** Action item **
Across the entries below, work out how many lines contain "checkbox". Respond with the number and no other text.

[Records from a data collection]
□ □ □ □ □ □ □

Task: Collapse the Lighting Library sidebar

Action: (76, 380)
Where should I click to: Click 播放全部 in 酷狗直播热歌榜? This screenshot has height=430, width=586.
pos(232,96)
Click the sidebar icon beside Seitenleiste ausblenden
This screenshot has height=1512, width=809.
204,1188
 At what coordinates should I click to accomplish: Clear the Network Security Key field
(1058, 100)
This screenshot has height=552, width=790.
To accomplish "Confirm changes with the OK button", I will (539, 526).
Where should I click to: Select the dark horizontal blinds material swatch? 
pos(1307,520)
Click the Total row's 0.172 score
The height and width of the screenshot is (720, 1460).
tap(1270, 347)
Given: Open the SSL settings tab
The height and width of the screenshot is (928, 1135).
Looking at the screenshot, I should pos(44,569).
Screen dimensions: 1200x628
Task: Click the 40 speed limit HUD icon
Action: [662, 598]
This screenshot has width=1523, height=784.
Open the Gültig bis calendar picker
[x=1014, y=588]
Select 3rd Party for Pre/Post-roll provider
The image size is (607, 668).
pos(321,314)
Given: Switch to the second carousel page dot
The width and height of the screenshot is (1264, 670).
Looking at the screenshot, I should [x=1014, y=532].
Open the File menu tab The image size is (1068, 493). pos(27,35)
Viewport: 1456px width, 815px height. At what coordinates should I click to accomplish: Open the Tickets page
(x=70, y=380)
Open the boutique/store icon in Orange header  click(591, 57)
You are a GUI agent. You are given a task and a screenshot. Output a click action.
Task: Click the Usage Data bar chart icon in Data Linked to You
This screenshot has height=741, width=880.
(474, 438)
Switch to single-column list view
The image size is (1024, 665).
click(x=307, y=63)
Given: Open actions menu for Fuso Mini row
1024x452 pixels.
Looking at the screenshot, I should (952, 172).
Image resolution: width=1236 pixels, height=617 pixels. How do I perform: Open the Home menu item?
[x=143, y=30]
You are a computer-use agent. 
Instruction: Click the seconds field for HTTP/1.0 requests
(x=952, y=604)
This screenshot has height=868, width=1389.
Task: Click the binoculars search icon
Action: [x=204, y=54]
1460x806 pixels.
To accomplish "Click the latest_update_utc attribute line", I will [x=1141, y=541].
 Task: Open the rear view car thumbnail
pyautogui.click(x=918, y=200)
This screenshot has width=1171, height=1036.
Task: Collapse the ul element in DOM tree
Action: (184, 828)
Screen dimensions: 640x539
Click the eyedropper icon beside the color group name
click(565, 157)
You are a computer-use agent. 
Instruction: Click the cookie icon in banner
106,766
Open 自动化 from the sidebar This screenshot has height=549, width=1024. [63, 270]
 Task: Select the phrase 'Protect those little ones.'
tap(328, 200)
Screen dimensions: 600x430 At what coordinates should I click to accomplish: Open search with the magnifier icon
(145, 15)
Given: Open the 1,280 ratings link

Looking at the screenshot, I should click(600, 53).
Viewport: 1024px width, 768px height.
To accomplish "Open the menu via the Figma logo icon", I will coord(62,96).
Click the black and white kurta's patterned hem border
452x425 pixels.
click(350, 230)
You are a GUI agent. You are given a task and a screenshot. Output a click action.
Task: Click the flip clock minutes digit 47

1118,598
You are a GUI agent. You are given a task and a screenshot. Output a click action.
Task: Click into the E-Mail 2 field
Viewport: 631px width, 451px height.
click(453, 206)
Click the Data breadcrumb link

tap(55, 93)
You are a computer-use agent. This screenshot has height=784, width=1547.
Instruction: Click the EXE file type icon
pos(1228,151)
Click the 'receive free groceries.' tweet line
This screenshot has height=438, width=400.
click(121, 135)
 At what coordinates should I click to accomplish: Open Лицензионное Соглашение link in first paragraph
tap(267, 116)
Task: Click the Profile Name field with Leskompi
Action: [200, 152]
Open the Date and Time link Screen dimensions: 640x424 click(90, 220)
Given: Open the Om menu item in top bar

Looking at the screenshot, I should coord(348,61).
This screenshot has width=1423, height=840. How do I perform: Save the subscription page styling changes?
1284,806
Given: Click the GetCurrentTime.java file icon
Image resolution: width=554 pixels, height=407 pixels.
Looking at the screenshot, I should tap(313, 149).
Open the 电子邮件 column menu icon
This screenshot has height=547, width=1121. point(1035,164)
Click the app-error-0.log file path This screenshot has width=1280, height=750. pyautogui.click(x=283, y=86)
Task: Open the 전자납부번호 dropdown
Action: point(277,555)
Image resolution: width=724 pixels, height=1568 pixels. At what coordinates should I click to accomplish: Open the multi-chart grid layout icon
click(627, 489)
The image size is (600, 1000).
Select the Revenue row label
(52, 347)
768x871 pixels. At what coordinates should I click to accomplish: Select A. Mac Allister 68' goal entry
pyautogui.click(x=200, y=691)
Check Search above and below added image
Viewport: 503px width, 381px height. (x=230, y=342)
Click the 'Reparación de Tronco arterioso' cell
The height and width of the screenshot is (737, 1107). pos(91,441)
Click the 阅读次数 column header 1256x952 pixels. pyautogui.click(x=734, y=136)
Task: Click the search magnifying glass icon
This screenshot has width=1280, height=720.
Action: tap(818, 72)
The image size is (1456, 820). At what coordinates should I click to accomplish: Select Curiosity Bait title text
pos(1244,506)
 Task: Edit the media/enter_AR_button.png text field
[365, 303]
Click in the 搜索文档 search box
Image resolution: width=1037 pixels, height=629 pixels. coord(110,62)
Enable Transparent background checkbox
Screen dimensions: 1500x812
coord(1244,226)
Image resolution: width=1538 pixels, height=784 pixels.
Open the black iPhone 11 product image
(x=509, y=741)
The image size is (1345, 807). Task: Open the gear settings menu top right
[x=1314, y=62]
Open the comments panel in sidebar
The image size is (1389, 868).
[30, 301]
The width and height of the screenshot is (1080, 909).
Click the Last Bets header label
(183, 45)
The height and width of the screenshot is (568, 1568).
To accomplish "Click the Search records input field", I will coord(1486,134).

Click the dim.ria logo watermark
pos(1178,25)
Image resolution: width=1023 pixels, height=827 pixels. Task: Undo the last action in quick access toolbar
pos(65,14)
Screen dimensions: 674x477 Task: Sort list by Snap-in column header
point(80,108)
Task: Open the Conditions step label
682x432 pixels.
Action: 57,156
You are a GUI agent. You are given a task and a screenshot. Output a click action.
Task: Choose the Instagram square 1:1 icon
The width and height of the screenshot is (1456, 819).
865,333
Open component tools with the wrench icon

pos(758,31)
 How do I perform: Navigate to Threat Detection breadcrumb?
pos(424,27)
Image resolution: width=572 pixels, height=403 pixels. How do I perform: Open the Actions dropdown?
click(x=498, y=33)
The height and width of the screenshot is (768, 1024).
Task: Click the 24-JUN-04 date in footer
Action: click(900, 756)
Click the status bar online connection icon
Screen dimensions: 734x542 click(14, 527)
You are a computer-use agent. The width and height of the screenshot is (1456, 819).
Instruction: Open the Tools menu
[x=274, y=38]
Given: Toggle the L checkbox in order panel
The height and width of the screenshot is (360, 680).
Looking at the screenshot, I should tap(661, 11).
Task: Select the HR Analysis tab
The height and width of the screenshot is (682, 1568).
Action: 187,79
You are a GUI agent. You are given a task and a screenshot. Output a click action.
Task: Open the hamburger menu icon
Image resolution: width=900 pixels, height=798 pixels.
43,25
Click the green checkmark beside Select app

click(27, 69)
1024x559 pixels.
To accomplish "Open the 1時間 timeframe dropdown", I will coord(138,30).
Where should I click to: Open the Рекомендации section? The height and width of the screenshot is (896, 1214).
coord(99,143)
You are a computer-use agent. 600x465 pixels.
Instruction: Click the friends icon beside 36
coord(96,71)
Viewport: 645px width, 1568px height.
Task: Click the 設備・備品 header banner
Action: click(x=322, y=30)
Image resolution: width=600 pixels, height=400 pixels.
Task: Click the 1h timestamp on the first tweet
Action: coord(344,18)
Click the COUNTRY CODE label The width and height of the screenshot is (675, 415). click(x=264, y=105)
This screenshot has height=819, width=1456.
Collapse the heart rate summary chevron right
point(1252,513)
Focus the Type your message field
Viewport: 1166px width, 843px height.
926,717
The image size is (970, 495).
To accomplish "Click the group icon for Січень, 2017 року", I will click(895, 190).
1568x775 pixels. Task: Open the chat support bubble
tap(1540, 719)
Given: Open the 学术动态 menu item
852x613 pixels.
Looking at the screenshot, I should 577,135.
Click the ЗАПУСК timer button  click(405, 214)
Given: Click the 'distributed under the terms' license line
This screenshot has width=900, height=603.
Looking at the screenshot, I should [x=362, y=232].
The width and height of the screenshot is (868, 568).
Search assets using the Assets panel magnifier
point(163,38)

□ □ □ □ □ □ □

** Output for this exercise **
2